Task details: A line belongs in the answer if it contains "marker"; copy every such line from the entries below.

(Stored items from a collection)
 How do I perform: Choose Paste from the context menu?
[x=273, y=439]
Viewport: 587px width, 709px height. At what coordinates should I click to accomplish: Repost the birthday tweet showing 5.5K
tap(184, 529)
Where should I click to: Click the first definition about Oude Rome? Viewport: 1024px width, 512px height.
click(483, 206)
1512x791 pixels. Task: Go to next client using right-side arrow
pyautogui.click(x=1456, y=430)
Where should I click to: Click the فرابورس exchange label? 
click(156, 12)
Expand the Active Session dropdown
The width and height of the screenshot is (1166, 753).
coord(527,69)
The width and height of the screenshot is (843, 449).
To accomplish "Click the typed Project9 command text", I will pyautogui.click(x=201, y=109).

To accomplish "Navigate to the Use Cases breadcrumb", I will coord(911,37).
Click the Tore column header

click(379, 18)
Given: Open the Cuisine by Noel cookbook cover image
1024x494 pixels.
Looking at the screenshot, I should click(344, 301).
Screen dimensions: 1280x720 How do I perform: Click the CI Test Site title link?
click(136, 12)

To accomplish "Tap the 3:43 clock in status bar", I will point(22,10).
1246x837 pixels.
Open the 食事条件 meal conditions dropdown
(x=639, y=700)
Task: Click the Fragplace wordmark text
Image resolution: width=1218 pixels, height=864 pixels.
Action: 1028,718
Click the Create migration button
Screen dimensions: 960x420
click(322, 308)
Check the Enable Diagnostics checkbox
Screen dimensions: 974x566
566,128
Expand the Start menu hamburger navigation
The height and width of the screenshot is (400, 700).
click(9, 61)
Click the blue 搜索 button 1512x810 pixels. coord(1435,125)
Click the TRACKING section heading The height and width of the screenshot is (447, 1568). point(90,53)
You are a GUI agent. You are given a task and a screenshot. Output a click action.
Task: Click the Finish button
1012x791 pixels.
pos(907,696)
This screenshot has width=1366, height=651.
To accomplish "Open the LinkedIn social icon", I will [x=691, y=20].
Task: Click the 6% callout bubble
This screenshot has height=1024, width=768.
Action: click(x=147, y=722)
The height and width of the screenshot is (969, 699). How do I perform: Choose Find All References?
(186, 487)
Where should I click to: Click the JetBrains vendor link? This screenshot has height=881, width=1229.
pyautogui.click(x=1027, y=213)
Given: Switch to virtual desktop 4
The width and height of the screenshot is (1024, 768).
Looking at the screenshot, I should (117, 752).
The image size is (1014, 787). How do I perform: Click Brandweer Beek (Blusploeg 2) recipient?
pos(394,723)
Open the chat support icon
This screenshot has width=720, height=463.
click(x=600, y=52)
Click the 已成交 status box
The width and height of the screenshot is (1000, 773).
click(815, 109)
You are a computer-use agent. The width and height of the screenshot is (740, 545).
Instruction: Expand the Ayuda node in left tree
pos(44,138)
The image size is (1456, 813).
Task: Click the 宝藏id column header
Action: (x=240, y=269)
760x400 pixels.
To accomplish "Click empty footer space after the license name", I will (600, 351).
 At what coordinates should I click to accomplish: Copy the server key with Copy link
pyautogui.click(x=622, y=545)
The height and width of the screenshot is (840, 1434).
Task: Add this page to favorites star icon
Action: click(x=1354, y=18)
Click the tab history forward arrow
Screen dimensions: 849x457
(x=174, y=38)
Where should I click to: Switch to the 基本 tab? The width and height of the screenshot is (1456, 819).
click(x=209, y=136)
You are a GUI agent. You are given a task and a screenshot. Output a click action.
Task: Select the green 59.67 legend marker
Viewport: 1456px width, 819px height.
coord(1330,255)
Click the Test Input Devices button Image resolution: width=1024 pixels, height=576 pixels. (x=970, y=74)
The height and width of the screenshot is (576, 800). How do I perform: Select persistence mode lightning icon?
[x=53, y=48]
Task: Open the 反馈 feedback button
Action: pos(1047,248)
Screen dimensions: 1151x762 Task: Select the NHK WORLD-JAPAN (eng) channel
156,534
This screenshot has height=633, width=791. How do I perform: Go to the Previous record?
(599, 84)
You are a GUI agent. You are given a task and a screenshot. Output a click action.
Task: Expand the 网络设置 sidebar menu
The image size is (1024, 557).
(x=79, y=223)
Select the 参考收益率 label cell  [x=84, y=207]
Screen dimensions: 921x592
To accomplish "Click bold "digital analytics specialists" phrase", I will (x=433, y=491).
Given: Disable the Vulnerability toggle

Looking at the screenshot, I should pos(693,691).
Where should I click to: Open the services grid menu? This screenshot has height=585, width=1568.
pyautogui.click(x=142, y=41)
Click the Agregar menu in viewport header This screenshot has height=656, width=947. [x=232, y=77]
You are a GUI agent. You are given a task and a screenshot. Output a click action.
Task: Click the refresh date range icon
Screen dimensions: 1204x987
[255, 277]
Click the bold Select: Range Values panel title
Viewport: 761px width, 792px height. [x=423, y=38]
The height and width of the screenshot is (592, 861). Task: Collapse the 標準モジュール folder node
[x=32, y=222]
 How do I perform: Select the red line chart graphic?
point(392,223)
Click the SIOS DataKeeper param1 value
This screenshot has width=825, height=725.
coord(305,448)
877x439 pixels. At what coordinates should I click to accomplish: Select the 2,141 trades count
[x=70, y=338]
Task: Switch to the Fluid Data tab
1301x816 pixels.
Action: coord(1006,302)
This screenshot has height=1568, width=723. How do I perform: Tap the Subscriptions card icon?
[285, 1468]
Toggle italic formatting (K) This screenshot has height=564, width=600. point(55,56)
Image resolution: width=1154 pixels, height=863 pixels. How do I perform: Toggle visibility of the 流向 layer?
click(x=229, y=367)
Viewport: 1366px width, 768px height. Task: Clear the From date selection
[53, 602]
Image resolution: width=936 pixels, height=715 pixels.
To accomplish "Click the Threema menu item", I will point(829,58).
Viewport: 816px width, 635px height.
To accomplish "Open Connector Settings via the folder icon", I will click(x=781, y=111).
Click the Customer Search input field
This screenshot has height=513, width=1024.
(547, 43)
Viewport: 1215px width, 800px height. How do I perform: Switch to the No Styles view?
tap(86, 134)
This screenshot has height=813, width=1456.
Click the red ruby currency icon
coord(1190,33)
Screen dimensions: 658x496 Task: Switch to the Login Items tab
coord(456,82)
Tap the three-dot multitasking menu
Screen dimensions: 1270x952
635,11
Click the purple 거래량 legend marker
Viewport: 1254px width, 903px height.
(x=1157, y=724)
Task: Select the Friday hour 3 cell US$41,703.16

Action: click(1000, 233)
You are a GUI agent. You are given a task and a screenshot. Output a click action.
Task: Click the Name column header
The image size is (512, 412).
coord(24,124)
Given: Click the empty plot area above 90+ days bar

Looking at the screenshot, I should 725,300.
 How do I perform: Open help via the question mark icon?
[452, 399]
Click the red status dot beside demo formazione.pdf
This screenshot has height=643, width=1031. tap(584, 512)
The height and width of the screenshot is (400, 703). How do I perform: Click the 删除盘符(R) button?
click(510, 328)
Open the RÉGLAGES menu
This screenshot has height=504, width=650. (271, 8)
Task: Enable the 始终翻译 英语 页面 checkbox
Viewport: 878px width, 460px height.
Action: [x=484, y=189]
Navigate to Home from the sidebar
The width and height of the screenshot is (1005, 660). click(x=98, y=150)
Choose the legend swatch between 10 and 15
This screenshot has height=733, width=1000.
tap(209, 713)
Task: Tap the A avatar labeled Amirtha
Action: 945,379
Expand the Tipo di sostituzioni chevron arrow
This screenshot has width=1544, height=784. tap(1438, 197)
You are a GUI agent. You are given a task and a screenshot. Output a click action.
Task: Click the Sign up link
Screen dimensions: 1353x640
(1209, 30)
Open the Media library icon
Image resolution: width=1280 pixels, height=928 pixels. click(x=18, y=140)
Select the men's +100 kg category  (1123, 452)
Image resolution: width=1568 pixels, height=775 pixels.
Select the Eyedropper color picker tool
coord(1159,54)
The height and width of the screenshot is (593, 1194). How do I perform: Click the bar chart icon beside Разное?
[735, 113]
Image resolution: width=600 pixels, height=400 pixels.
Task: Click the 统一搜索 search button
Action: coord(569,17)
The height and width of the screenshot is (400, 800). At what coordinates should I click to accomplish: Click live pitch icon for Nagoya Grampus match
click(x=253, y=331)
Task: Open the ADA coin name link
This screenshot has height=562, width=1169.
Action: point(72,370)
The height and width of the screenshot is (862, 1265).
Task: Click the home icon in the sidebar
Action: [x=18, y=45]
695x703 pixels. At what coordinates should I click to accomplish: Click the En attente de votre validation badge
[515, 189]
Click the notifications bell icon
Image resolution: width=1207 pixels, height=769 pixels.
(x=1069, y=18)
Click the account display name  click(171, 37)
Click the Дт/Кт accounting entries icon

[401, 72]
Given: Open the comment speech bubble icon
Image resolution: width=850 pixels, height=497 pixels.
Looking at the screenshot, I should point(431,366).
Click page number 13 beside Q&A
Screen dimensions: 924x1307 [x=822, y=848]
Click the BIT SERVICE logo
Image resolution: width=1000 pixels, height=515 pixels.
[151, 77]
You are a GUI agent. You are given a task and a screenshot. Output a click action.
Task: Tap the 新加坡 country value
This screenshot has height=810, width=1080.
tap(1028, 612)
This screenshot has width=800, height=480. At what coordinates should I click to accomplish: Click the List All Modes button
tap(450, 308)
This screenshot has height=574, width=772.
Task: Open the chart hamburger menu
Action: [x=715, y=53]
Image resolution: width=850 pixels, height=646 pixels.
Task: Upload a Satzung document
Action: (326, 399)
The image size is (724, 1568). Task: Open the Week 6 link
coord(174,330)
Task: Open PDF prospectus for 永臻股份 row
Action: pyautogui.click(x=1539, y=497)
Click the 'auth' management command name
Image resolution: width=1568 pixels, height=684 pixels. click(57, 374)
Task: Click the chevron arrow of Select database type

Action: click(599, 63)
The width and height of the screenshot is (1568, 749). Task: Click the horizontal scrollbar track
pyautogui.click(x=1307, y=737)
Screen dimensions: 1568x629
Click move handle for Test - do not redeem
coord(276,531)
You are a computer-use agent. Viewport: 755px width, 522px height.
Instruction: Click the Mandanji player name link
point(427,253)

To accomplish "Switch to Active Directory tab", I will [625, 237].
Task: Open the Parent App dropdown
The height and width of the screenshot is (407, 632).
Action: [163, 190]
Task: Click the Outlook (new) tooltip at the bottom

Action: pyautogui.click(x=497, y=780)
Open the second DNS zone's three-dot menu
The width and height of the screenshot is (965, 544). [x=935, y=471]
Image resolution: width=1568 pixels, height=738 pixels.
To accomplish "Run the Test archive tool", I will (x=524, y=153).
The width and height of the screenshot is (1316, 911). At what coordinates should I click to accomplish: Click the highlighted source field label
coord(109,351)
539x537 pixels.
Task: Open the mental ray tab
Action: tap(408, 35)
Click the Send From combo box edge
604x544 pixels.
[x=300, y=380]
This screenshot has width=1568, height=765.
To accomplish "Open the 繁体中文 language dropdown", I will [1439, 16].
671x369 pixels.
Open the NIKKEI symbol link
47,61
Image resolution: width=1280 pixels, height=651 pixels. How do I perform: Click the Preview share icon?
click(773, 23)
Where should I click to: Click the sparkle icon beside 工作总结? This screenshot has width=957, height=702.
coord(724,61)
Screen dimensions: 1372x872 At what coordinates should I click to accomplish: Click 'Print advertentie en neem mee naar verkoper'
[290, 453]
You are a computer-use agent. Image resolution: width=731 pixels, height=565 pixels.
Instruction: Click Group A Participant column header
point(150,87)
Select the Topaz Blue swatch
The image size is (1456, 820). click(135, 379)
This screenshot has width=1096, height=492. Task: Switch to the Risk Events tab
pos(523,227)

Reply to the task:
Task: Select the green 59.67 legend marker
Click the purple 거래량 legend marker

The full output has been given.